Prof. PARK Yong Ho
Chair, CODEX Task Force on Antimicrobial Resistance
Professor, Department of Microbiology, College of Veterinary Medicine, Seoul National University
Professor Park has achieved his DVM and MS at College of Veterinary Medicine, Seoul National University, Korea. In 1991, he has obtained his PhD in veterinary microbiology at Washington State University, US. He has worked at National Veterinary Research Institute for 18 years starting from 1978 to 1995 until he moved to Professor at College of Veterinary Medicine, Seoul National University.
He has been appointed as an adjunct Professor at the College of Veterinary Medicine, Washington State University since 1996 and has been also appointed as an affiliate professor at Mississippi State University since 2013.
Prof. Park has served as a dean of College of Veterinary Medicine, SNU from 2007 and honored as fellow at Korean Academy of Science and Technology. During 2008-2010, Professor Park has served as a president of Asian Association of Veterinary Schools (AAVS), and also a president of the Korean Society of Food Hygiene and Safety and a president of Korean Society for Zoonoses and chairperson of Korean Society of Veterinary Science. From 2011 to 2014, he has worked as a Commissioner at the Animal, Plant, Fisheries, Quarantine and Inspection Agency, KOREA. Currently, he has returned to the previous position as a professor, College of Veterinary Medicine, Seoul National University. Now, Prof. Park is a Commissioner of Korea BioMAX Institute at SNU. Recently he has been appointed as a Chair of CODEX AMR T/F during 2017-2020. He has published more than 250 papers, mainly pathogenesis and antimicrobial resistance of zoonotic diseases, at referred journals and got 20 patents and wrote 6 book chapters.

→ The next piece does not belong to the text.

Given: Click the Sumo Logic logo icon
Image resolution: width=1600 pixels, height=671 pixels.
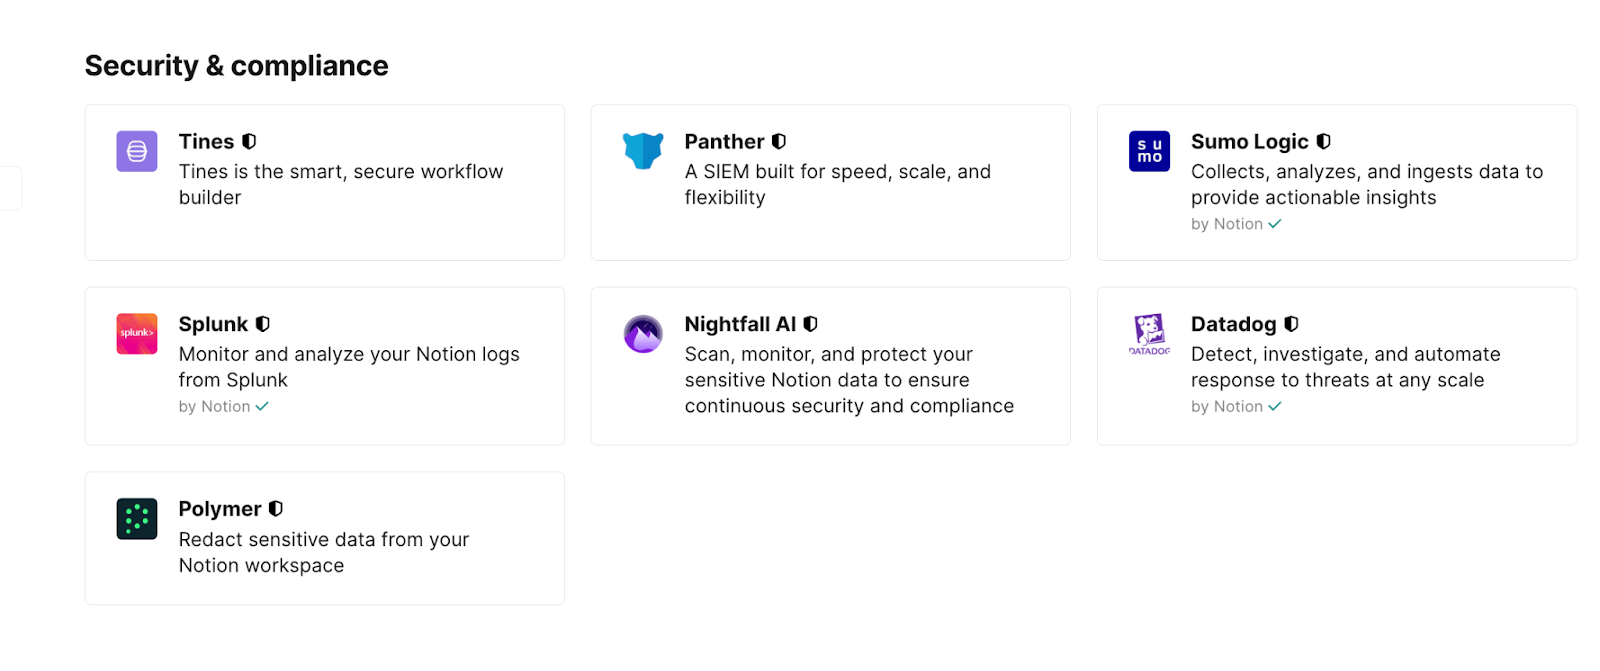Looking at the screenshot, I should tap(1149, 151).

Session 5: From action plan to actions (2)
[5.3] One health approaches to combating AMR: Korean experience
One health approaches, ‘One health, one medicine’, have been globally recognized to control zoonotic diseases. World Organization of Animal Health (OIE) has reported 60% of human pathogens are animal origin and more than 75% of emerging animal diseases are zoonoses. This means collaboration and cooperation between animal and human medicine together can only solve the problem.
Minimizing antimicrobial resistance (AMR) is global concern and each country and international organization including WHO, OIE, FAO and Codex establish collaborative task forces to challenge this problem. The concern that the use of antimicrobials in animal and human can increase the risk of selection of antimicrobial resistant bacteria that may cause failure of treatment has led to international expert meeting and reports. Although the prevalence of zoonotic antimicrobial resistant bacteria in food animals is maintained still low, however, resistant genotypes similar to or identical with those of the human isolates were also found in non-human sources. Therefore, the risk management Interventions should be urgently implemented. Recent huge outbreaks of HPAI and MERS in Korea have been more pay attention to implement one health approaches in practice.

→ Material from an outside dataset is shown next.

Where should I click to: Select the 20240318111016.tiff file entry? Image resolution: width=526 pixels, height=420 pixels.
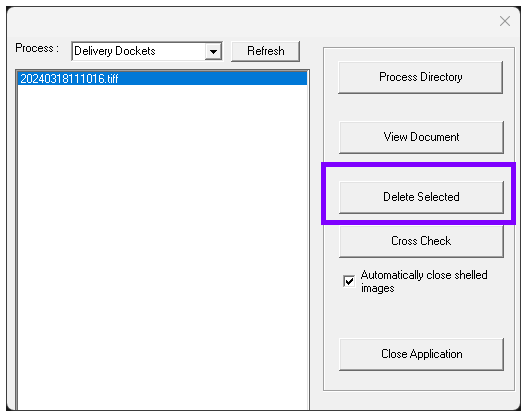[162, 79]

A “One health” approach to antimicrobial use and resistance is essential to minimize the antimicrobial resistance in humans and animals, because these are the responsibility of all three health communities: human health, animal health, and environmental health-communities. Surveillance of antimicrobial usage and resistance provides important data for the identification of resistance problems and contributing factors for the development and spread of resistance at a national and local level. AMR trends should be consistently monitored over time and across geographical areas and should be shared at the regional and global levels. Furthermore, harmonization and standardization are needed to compare the situations at the national and international levels.
Through the painful experience of these zoonotic diseases we may establish the effective preventive method and early diagnosis as critical control strategies. Prevention and control of infections is essential in fighting antimicrobial resistance. Thus, to minimize infections in animal and human and to decrease the volume of antimicrobials used, efforts should aim to improve animal and human health.